───── TEKS SUMBER ─────

Soloensis

Berkulit Gelap Itu Salah Ya?

Toleransi

2013, Terjadi di salah satu SD (Sekolah Dasar) yang ada di daerah Ngringo, Jaten, Karanganyar. Peristiwa ini menimpa salah satu siswi disana berinisial AB. Siswi AB di kenal teman-temannya sebagai anak yang pendiam dan tidak pandai berinteraksi. Karena hal tersebut banyak anak-anak di kelas yang tidak mendekatinya. Bukan karena ia pendiam melainkan warna kulit dia lebih gelap dari yang lain.

Hal tersebut menarik perhatian salah satu siswi berinisial SV. Siswi tersebut bertanya pada salah satu teman berinisial JV, Siswi SV bertanya “Kenapa dia tidak di ajak bermain?” siswi JV memnjawab “Karna ia berkulit gelap, kulit gelap, orang berkulit gelap pantasnya di kucilkan” Mendengar hal tersebut siswi berinisial SV terkejut akan hal tersebut.

───── DATA TERCATAT ─────

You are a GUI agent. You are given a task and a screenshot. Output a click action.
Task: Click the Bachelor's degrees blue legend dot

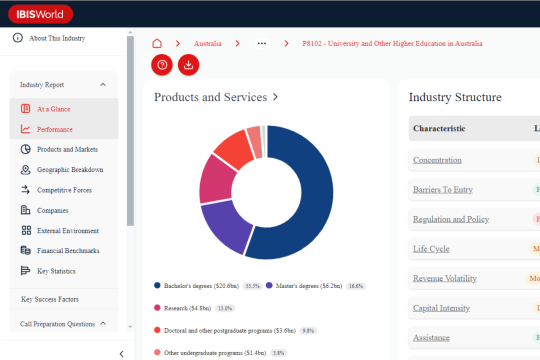(157, 285)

─────

- SOAL -
**1)** Cetak persis bagian dari cerita tentang siswi berkulit gelap, mulai dari “Berkulit Gelap Itu” sampai dengan “dari yang lain.”.
**2)** Lanjutkan cerita tentang siswi berkulit gelap dari kalimat terakhirnya.

- DAFTAR JAWABAN -
**1)**
Berkulit Gelap Itu Salah Ya?

Toleransi

2013, Terjadi di salah satu SD (Sekolah Dasar) yang ada di daerah Ngringo, Jaten, Karanganyar. Peristiwa ini menimpa salah satu siswi disana berinisial AB. Siswi AB di kenal teman-temannya sebagai anak yang pendiam dan tidak pandai berinteraksi. Karena hal tersebut banyak anak-anak di kelas yang tidak mendekatinya. Bukan karena ia pendiam melainkan warna kulit dia lebih gelap dari yang lain.

**2)**
Peristiwa tersebut berlanjut hingga hari kedua, di saat jam istirahat. Siswi AB yang sedang duduk di kursinya dan memakan bekalnya, Siswi AB di ganggu oleh siswi JV dan teman-temannya. Dengan makanan AB yang di ambil, kepala siswi AB yang di jitak oleh salah satu teman JV, teman-teman di kelas tersebut hanya terdiam karena takut dengan perilaku siswi JV. Bahkan, laki-laki yang ada di kelas tidak ingin ikut campur akan hal tersebut.

Berlangsung selama satu bulan, siswi AB masih di rundung oleh siswi JV bersama teman-temannya. Karena hal tersebut sering terjadi, maka salah satu siswi berinisial SA berani untuk mengutarakan pendapatnya saat JV berulah kembali. Siswi SA berkata “heh, kok aku lihat-lihat dari kemarin kamu gituin AB terus sih? maksud kamu apa?” dengan lontaran tersebut JV ikut mengebu-ngebu “ya kamu ngga usah ikut campur! ini tuh urusan aku sama dia!”, siswi SA menjawab “Kamu ganggu dia tuh sama aja kamu ganggu anak-anak kelas ini, risih tau!”. Karena pedebatan yang cukup panjang, perdebatan tersebut di relai oleh ketua kelas berinisial RP. “JV jangan seperti itu ya, aku dengar alasan kamu merundungnya karena ia berkulit gelap, jangan mentang-mentang kamu berkulit terang seenaknya dengan dia, dia juga anak-anak seumuran kita harusnya menghargai perbedaan tersebut”.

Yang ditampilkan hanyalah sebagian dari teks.